One phrase that I heard in the height of my primary school education has stuck with me ever since: “black market”. From everything I had heard on NPR and the BBC in my father’s Ford, the black market was a magical place where anything could be bought or sold. People, pets, drugs, weapons, stolen bicycles, illegally copied movies and music; to me, the black market was a highly organized criminal WalMart. I imagined hardened thugs with neck tattoos asking “paper or plastic” after a high ranking crime syndicate scanned a coupon for “buy three Kalashnikovs, get one free.” How wrong I was. The black market isn’t a specific place; it’s an idea. There is no central warehouse to phone if product is out of stock, no backorder process, and no lay away. Only debt, credit, and reputation. Any of those last three can get you killed.
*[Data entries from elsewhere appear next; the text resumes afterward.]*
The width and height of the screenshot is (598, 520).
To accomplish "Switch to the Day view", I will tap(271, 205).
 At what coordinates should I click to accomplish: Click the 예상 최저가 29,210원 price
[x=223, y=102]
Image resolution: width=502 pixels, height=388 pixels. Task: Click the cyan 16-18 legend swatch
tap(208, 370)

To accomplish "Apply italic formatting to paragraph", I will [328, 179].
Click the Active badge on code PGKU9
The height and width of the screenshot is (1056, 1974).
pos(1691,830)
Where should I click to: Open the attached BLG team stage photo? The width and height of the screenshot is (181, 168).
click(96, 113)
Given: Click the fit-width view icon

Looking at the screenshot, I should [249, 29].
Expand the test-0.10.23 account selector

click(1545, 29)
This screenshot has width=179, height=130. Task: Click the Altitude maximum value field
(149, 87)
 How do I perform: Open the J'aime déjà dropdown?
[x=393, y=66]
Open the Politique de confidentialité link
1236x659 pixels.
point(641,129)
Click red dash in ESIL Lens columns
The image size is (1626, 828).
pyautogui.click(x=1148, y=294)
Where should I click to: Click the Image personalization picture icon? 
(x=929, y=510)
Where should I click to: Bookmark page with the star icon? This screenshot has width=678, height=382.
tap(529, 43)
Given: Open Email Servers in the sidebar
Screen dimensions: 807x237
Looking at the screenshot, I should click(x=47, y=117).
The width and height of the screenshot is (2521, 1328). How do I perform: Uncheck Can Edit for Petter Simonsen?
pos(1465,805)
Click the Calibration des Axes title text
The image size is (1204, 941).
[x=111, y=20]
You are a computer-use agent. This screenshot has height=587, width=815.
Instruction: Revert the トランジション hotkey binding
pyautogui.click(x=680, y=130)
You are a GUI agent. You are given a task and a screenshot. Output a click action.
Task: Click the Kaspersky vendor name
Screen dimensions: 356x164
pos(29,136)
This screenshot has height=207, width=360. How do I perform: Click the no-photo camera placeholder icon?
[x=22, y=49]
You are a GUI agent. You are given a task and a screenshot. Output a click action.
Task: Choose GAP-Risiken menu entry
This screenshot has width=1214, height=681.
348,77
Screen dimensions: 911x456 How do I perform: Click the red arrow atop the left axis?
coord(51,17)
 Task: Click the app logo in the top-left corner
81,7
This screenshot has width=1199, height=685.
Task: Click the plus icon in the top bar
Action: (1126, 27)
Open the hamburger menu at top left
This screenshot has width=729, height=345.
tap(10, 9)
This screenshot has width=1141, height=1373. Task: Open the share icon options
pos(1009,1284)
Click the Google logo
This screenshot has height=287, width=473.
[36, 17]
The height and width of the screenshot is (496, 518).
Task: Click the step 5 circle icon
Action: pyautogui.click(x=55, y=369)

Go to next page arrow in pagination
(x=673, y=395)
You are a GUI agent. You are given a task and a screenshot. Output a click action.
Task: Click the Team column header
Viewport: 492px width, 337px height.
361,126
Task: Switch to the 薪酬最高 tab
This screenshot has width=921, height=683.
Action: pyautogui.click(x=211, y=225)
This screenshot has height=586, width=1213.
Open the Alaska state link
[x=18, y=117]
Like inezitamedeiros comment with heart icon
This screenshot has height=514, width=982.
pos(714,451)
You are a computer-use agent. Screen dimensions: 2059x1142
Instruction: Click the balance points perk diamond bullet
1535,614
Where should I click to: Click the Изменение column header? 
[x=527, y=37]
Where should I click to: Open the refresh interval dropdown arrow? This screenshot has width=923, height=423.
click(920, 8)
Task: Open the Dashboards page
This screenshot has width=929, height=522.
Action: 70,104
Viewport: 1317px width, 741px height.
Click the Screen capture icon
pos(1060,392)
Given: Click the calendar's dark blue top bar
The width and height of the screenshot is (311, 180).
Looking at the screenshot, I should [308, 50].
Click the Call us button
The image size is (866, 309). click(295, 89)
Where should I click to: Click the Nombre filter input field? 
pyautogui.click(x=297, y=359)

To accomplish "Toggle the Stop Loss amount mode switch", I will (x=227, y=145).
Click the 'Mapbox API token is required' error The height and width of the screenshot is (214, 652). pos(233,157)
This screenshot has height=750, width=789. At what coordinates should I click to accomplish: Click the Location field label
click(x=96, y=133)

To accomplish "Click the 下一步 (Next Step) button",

The black market is a realm of sales that never get recorded, filed or taxed. There is no customer appreciation month, or raffle entry on your receipt – the black market is a place where illegality is distributed to the highest bidder. The black market is what got me into cannabis. My friend’s father Dan was a regular cannabis smoker, and my friend Alex enjoyed taking an unnoticeable amount from his stash. Dan bought cannabis by the kilo, and he had a secret compartment in his basement full of these shrink-wrapped bricks of low quality cannabis. The fact that they (the bricks) had travelled all the way to West Michigan from some hidden grown in central or South America absolutely fascinated me. How did they get here? A few days after his dad would open a new kilo brick is when Alex would lighten his father’s load – always making sure to never be the first to open the package. Over the next few months Alex would become the most popular dealer at my middle school, and be the first person I knew to receive legal sanctions for distributing cannabis. This is black market dealing in its purest form. This entailed large amounts of illegally acquired and illegally grown cannabis being stolen from and sold at a school. All aspects of this were illegal.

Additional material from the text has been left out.